On Wed, Feb 12, 2014 at 9:09 PM, Thomas Powers <
tpow...@gmail.com> wrote:
> Hello folks,
>
> I was wondering whether you eventually decided how to implement selection of
> the cov_type in linear regression models. It seems like one can use the
> get_robustcov_result() function to switch from one cov_type to another once
> the result object has been created, but it would be a lot simpler if one
> could simply set the cov_type before constructing the result object (as
> mentioned above).
>
> Although there are good reasons for having the choice of cov_type be part of
> the fit() function outlined above, it seems like it might work well as an
> argument to the OLS() class init(), because the correct VCE to use
> completely depends on the parametric model for the error term.
I convinced myself that it should go into the fit method.
That's the logical choice where the Results instance is created. And
some current Models like RLM, QuantReg and GEE have it already in the
fit method.
In terms of computation, the results method like
get_robustcov_result() would be best, because it requires minimal
recalculation, no new fit to change the cov_type. But, it's
inconvenient when we only want one cov_type.
(Creating an new Results instance in get_robustcov_result() also
requires that we have all the information to create a new results
instance that replicates the current one except for cov_type, which we
are currently not set up for in some models.)
I haven't thought much about putting it into the Model.__init__
because it seemed too early to me. If we want to compare the standard
errors for non-robust and different sandwich covariances, then there
is no real reason to get a new model and fit it again. Also several
results instances can be consistent with the same underlying model,
without having to adjust cov_type specific attributes of the model.
However, one advantage of the Model.__init__ would be the automatic
data handling of extra arrays that are needed for some robust sandwich
covariances, especially panel and cluster robust standard errors.
(Pointed out to me when Kerby moved some things into GEE.__init__ for
this reason.)
The main missing piece right now is how to do missing value handling,
if an additional data array is given later than the Model.__init__. On
the other hand, we also need to make adjustments to the data handling
for example in OLS that doesn't take any additional data arrays.
Currently, get_robustcov_result() assumes that we have the additional
arrays in the correct shape if there were rows with missing values
removed.
Another option that depends on how other models like Panel data are
implemented, is to use the original data information from the
Model.__init__, even if cov_type and it's parameters are specified in
the fit method.
This is currently the case in GEE and will be in Panel, where time and
group/cluster/panel index is specified already in the Model.__init__
but there is still a choice of cov_type in the fit method.
But plain OLS won't require any indices.
So for now I think that the fit method is the best location, both from
the logical structure and in terms of how easy it is to implement.
>... because the correct VCE to use
> completely depends on the parametric model for the error term.
My main approach is pretty pragmatic. We once had the discussion
whether the Model definition include y/endog or not and whether it
should be in Model.__init__ or in Model.fit.

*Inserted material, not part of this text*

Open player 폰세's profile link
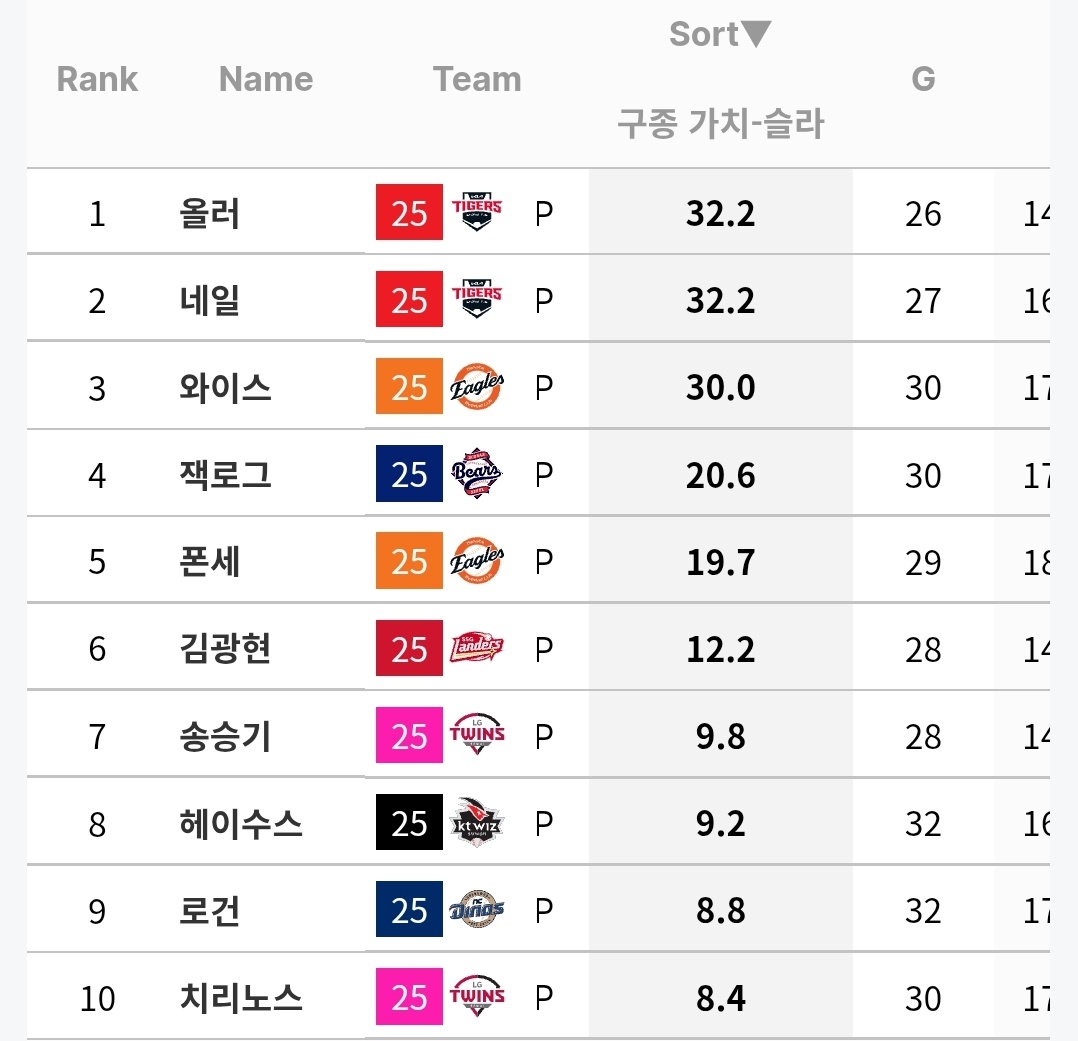[x=210, y=562]
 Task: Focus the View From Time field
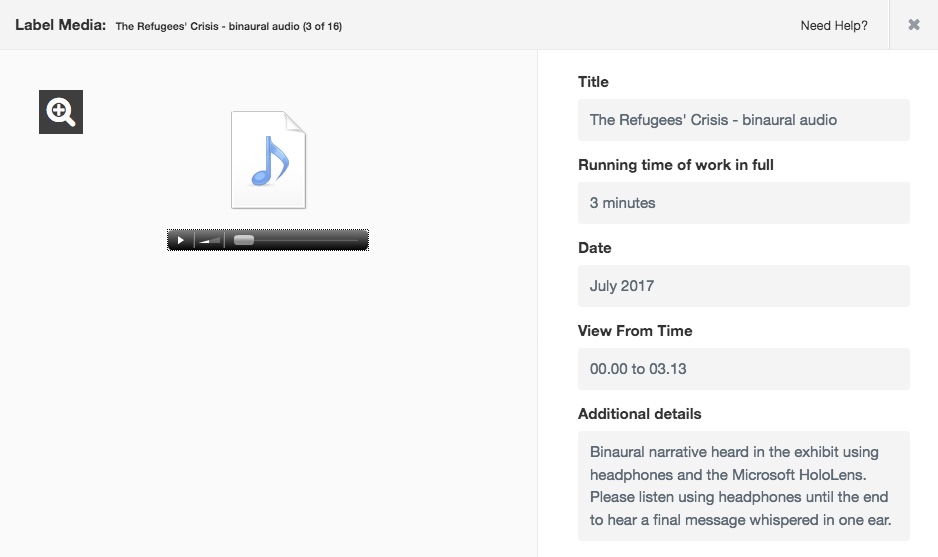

The way I see it right now is that if you have a parametric form for
the error term, iid, autoregressive or heteroscedasticity, then we
need the appropriate model, OLS, WLS, GLSAR, GLSHet, or
statsmodels.tsa.
If we want to be robust to misspecified covariance structure of the
error term, then this is part of inference, which is in the Results,
not in the Model that estimates the main parameters.
As aside: One reason I haven't pushed already for a more convenient
support of sandwiches for the linear models is that we want to have
the same structure across all models.
Josef